External beam radiation therapy is recommended for dogs with nonresectable, incompletely excised, or metastatic thyroid carcinomas.   Median survival times of two years or more have been reported.  Where available, radioiodine treatment can be considered.  It has reported median survival times of thirty months.  Radioiodine therapy has the advantage of being able to target tumor tissue regardless of the tumor location such as ectopic thyroid tumors and metastatic lesions.  Radioiodine therapy also has the advantage of being able to do sequential treatments in dogs that develop tumor recurrence.  This cannot be done with external beam radiation therapy due to risk of adverse effects.  Potential adverse effects of radioiodine therapy include hypothyroidism and life-threatening myelosuppression.  Radioiodine therapy requires hospitalization post treatment until radiation exposure rates are sufficiently low.  Another limitation is that it can only be performed at a facility that is equipped with handling radioactive iodine contaminated waste products from treated dogs.  Combined surgery and radioiodine therapy has a reported MST of thirty-four months.

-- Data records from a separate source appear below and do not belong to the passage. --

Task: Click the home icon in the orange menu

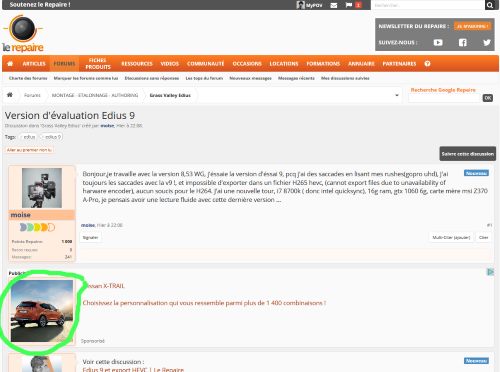Action: click(x=10, y=63)
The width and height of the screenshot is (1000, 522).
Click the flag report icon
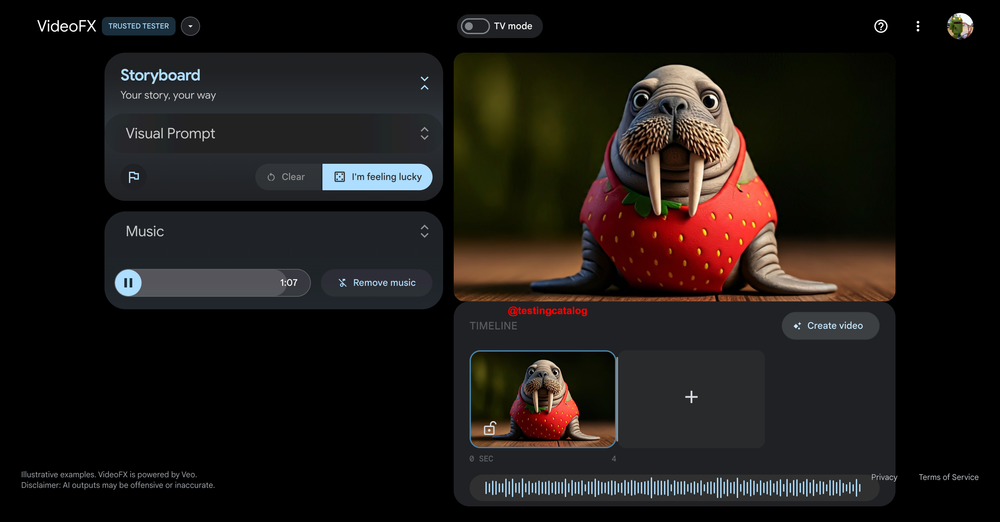point(133,177)
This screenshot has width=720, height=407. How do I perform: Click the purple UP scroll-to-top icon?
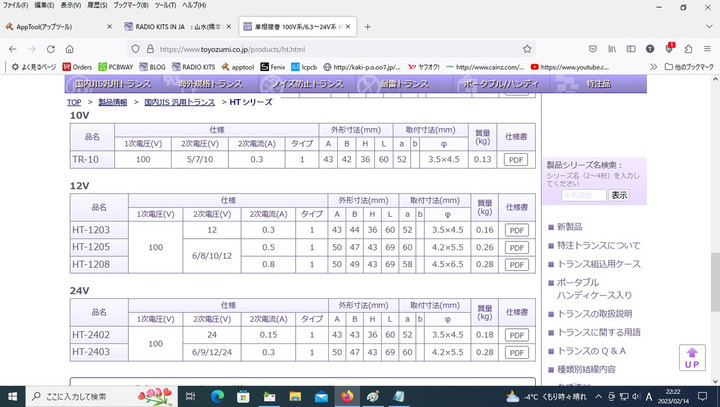point(691,356)
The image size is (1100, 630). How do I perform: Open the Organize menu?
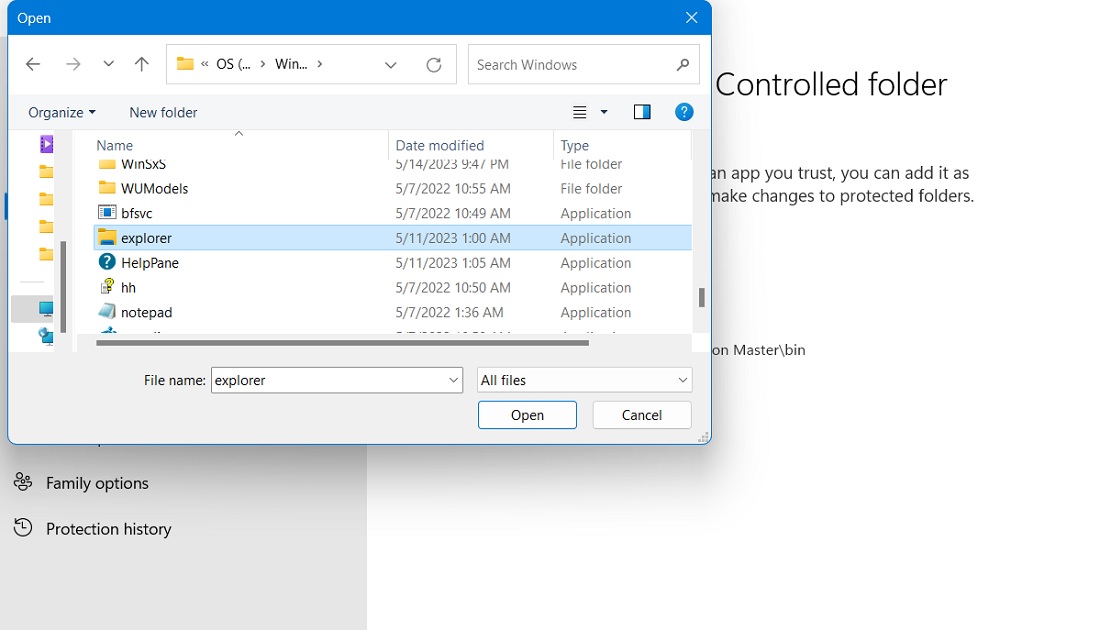coord(62,112)
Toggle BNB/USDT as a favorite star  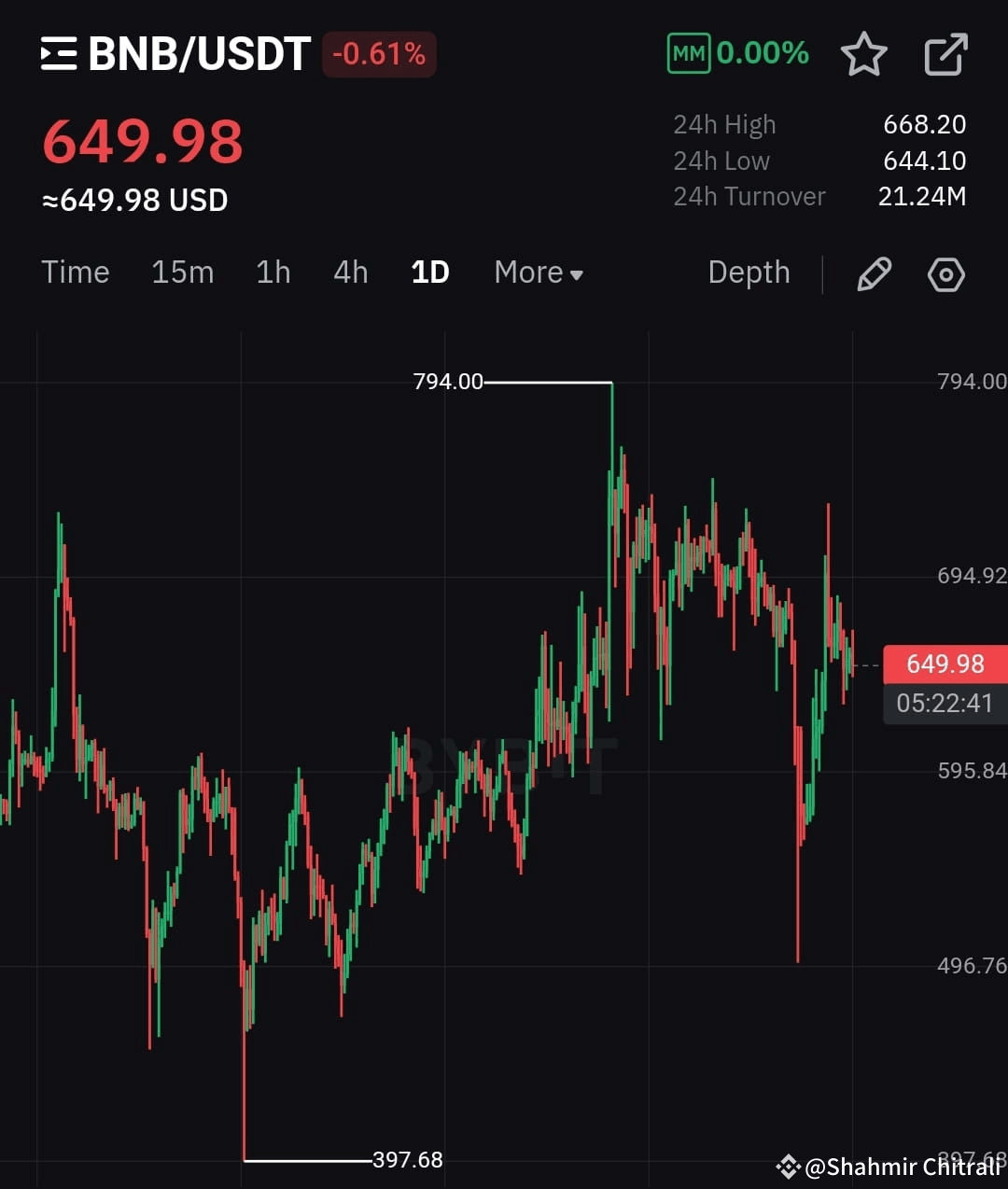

When a dog has a palpable cervical mass, thyroid carcinoma should be at the top of your differential list.  Early diagnosis can lead to a better outcome, however, good treatment options are available for dogs with nonresectable tumors and metastasis.  Ultrasound examination will confirm thyroid origin, aid with the diagnosis, and help with surgical and other treatment planning.


  1. Berg R. “Thyroid and parathyroid glands”. Proceedings of the 2017 International Veterinary Ultrasound Society Conference, Amsterdam, the Netherlands,  October 2017.
  2. Turrel JM, McEntee MC, Burke BP, Page RL. Sodium iodide I 131 treatment of dogs with nonresectable thyroid tumors: 39 cases (1990-2003).  JAVMA 2006;229:542-548.
  3. Wisner ER, Mattoon JS et al. Neck. In:  Nyland TG, Matoon JS.  Small animal diagnostic ultrasound, 2nded. Philadelphia:  W. B. Saunders Co, 2002:290-292.
  4. Wucherer KL, Wilke V. Thyroid cancer in dogs: an update based on 638 cases (1995-2005).  J Am Anim Hosp Assoc 2010;46:249-254.
  5. Zwingenberger A and Winser ER. Neck. In:  Penninck D, d’Anjou, MA.  Atlas of small animal ultrasonography.  1st ed.  Iowa:  Blackwell Publishing, 2008:109-113.